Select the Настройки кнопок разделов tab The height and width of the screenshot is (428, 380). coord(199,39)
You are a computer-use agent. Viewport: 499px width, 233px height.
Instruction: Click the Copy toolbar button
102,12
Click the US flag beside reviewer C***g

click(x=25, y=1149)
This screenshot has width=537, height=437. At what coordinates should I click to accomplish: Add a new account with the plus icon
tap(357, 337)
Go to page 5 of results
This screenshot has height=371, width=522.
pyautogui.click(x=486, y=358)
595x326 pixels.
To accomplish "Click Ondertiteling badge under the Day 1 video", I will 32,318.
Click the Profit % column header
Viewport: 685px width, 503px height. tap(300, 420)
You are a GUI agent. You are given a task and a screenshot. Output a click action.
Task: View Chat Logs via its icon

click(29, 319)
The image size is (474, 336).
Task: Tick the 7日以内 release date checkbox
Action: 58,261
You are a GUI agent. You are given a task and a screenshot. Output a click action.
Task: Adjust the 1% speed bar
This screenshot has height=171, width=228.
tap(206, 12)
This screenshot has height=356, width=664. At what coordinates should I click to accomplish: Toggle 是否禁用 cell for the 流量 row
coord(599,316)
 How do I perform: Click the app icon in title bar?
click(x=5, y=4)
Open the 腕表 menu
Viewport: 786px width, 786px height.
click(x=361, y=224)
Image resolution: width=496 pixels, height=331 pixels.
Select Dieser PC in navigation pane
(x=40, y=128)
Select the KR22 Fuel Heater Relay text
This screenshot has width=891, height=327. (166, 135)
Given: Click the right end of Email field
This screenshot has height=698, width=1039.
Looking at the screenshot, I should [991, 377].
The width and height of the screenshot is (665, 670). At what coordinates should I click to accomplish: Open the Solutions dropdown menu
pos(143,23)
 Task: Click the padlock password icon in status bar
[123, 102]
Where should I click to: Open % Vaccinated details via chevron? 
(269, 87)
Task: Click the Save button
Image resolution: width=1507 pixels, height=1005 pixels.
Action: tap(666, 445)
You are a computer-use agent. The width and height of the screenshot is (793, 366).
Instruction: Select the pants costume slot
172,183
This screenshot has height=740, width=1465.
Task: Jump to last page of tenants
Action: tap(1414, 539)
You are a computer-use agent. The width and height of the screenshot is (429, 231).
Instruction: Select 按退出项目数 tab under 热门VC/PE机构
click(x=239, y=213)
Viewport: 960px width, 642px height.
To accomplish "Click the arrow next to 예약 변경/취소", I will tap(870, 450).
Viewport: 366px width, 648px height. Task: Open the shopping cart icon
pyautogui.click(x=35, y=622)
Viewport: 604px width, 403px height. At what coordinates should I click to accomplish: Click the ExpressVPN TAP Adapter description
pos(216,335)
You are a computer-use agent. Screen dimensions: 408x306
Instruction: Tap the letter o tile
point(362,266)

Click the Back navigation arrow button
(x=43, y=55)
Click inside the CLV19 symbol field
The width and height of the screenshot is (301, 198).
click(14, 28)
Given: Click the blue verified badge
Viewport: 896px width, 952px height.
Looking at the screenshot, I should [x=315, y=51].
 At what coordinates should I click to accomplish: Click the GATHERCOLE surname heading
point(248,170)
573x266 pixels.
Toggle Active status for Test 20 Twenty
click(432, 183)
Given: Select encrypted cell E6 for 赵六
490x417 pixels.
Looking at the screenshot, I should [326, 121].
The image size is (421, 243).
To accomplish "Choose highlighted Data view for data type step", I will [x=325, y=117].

▬▬▬▬▬▬▬▬▬▬

INSTRUCTIONS TO FOLLOW – Begin with the line that has "This screenshot has height=371, width=522." in the listing above and end after the line that has "Open the 腕表 menu"; output those lines exactly.

WRITTEN REPLY –
This screenshot has height=371, width=522.
pyautogui.click(x=486, y=358)
595x326 pixels.
To accomplish "Click Ondertiteling badge under the Day 1 video", I will 32,318.
Click the Profit % column header
Viewport: 685px width, 503px height. tap(300, 420)
You are a GUI agent. You are given a task and a screenshot. Output a click action.
Task: View Chat Logs via its icon

click(29, 319)
The image size is (474, 336).
Task: Tick the 7日以内 release date checkbox
Action: 58,261
You are a GUI agent. You are given a task and a screenshot. Output a click action.
Task: Adjust the 1% speed bar
This screenshot has height=171, width=228.
tap(206, 12)
This screenshot has height=356, width=664. At what coordinates should I click to accomplish: Toggle 是否禁用 cell for the 流量 row
coord(599,316)
 How do I perform: Click the app icon in title bar?
click(x=5, y=4)
Open the 腕表 menu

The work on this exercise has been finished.